A Maryland man who set out in the dark from a capsized fishing boat and swam for five hours to get help for family members stranded in the Chesapeake Bay said his actions "seemed like the only option."
John Franklin Riggs, 46, of Rock Hall, Maryland, and four members of his family, ranging in age from 3 to 70, were on the boat on Tuesday when it began taking on water in a storm.
The family quickly dressed in life jackets and tried to bail out the water, but could not keep up with the crashing waves.
"The boat finally sank just before sundown and we were hanging there on the sides," Riggs said in a phone interview on Thursday.
"I waited a while and no other boats were out there. Finally, I decided to swim, and that's what I did. I just swam and swam."
Riggs said that at several points during his trek in Chesapeake Bay he stopped at buoys to rest. He kept his bearings by swimming toward the light coming from shore.
"It was hard to tell sometimes, but for the most part I could see the lights off in the distance," he said.
He finally struggled to the shore after 1 a.m. on Wednesday and knocked on the first door he saw to call for help. Rescue boats and one helicopter combed the choppy, black waters to locate his vessel, which, in strong currents and wind, had drifted five miles from where it capsized.
Around 3:30 a.m., the search helicopter finally spotted the boat where Riggs' father, John Riggs, 70, his sister, Contessa Riggs, 43, her son, Conrad Drake, 3, and niece Emily Horn, 9, were still clinging to its sides, according to the family and the Maryland Natural Resources Police.
While Riggs was swimming for help, the stranded family sang songs, watched the stars and "talked to each other so we wouldn't fall asleep," Emily Horn said in a phone interview.
Riggs said the two children were a large part of what spurred him to try and swim for shore. "It seemed like the only option. The kids were getting cold and we were going to be out there all night."

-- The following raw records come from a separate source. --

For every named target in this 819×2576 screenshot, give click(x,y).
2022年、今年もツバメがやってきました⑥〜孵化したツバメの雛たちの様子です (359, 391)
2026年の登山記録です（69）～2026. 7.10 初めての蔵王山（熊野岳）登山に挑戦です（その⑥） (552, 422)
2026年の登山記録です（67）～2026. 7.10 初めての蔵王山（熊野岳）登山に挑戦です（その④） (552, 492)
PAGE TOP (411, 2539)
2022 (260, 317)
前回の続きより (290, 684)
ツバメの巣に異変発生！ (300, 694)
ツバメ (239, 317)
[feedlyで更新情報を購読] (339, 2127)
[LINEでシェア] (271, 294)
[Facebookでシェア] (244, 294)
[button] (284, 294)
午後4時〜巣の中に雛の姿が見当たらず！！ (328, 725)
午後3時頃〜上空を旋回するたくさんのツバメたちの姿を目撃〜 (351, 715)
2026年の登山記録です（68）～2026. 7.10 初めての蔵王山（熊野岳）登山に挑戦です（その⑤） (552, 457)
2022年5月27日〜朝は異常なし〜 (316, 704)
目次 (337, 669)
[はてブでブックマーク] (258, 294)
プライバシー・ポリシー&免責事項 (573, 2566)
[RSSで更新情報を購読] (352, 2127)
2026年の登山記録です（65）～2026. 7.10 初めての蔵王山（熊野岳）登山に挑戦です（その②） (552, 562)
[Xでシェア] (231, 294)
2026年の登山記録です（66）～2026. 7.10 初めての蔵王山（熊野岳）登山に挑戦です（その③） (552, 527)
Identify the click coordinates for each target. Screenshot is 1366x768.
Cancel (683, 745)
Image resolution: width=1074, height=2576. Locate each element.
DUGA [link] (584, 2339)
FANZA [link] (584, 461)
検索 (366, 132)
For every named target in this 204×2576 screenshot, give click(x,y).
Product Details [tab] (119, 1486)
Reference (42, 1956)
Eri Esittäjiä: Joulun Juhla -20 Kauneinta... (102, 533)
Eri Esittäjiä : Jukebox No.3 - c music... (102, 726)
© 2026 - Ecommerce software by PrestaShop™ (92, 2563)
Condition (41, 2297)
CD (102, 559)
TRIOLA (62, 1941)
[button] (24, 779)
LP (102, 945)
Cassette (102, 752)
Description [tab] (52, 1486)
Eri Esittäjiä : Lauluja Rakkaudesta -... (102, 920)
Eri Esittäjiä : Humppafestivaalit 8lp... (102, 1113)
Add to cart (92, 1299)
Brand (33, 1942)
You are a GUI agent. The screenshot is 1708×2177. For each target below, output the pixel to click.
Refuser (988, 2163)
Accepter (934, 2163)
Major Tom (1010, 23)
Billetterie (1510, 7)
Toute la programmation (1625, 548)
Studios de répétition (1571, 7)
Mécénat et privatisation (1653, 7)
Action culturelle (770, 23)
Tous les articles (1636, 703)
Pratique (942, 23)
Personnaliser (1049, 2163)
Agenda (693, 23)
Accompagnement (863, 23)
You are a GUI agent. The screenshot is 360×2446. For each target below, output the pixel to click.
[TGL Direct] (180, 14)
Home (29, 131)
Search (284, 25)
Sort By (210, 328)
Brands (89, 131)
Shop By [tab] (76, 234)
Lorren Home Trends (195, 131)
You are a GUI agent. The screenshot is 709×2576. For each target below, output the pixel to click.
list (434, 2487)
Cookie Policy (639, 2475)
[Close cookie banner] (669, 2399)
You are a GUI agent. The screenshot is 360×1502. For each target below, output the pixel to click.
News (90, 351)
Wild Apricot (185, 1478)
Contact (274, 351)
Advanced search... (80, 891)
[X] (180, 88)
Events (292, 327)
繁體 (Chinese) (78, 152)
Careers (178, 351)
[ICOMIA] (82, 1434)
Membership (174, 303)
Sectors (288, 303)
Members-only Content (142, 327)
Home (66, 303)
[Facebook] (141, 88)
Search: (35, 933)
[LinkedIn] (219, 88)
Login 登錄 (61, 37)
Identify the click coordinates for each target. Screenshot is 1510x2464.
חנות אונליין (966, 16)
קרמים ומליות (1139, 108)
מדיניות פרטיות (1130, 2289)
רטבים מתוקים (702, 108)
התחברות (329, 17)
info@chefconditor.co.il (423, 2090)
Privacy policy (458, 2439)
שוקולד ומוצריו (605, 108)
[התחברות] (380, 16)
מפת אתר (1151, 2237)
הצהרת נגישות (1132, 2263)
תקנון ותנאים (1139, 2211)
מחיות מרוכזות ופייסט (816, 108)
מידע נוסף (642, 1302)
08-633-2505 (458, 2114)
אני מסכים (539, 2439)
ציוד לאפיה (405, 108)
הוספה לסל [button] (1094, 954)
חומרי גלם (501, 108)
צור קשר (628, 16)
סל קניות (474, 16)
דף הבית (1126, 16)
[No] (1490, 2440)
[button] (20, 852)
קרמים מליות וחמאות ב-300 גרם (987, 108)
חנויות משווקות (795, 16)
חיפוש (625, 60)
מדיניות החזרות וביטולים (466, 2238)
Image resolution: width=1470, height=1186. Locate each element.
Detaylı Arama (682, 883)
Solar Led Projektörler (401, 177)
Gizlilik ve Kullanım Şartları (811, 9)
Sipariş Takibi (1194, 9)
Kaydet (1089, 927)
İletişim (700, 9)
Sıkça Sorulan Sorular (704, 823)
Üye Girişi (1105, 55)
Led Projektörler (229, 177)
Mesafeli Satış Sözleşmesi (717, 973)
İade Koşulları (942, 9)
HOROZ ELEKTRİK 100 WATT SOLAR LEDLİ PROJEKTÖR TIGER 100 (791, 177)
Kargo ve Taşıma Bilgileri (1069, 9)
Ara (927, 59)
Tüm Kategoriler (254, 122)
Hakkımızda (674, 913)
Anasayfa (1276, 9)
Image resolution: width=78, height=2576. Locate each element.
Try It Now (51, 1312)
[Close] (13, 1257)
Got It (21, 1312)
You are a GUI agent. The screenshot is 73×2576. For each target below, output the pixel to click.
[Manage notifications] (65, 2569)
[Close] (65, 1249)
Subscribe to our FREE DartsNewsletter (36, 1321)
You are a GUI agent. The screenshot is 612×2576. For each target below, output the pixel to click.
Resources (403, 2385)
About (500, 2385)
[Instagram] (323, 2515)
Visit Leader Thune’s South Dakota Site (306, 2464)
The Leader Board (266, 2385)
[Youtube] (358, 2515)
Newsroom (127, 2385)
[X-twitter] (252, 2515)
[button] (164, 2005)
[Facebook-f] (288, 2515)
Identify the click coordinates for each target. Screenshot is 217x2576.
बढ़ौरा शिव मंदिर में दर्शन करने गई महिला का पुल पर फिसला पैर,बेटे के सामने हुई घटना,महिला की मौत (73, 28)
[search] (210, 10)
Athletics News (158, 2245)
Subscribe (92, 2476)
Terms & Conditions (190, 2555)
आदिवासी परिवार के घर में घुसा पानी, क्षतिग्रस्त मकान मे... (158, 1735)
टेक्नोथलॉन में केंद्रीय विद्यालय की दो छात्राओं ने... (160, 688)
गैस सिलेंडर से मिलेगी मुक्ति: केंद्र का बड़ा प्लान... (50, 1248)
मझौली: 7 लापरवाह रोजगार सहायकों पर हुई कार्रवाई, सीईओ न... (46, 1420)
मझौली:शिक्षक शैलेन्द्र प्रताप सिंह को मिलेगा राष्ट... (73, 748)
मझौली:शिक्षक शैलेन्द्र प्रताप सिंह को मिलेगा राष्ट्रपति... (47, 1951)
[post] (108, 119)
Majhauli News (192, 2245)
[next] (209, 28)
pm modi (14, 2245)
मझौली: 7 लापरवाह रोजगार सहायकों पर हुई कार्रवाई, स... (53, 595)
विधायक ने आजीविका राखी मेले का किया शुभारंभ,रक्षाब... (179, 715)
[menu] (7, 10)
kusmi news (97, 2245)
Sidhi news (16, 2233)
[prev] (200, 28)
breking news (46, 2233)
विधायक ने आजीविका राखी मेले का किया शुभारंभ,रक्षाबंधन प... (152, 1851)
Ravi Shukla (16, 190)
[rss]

Sergeant Brian Albert of the Maryland Natural Resources Police said the family did the right thing by donning life jackets.
"Usually these kinds of situations turn out to be tragedies for us," Albert said. "They were in that water for close to seven hours. We were just very lucky."
Contessa Riggs said in a phone interview that throughout the ordeal she remained confident her brother would make it to shore, but she worried about the fierce conditions he faced.
"When I finally saw him on the boat, I just said, 'I told you you're my hero,'" she said.